“You just need to get out there’.
It’s what corporate partnership managers hear all the time from their bosses. The pressure to find new partnership opportunities. The assumption that activity equals outcomes. But where exactly is ‘there’? And if the truth really is out there, why did it take Mulder and Scully twelve seasons to find it?
We know there are plenty of corporate partnership opportunities for non-profits, despite the current environment. New and exciting ones are being created every week. But they’re not like chocolate eggs in a kids’ Easter hunt, just waiting for the hungry hordes to show up. Activity based measurement is the wrong way to measure the quality of a corporate partnership program.
A while ago we met a corporate partnership manager who was given a target by his boss of making 50 calls a week. That’s 50 calls to new prospects, not even follow up ones. He was super stressed and had run out of corporates to call. He was down to the owner of the local milk bar near the office.
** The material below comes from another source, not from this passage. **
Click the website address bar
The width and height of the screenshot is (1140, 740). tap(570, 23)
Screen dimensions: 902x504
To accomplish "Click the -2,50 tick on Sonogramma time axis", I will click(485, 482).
He didn’t lack enthusiasm, but he didn’t know what he had to offer and why he was calling each one of them.
To build a successful corporate partnerships program you need to resist the classic sales approach of pushing product to people who don’t need it. Purposeful, impactful partnerships start back home in your own organisation. If you’re going to ‘get out there’ you need to build a map and know where you’re going. Without a map, you’re just a tourist- and you’ll burn resources, effort, people and relationships along the way.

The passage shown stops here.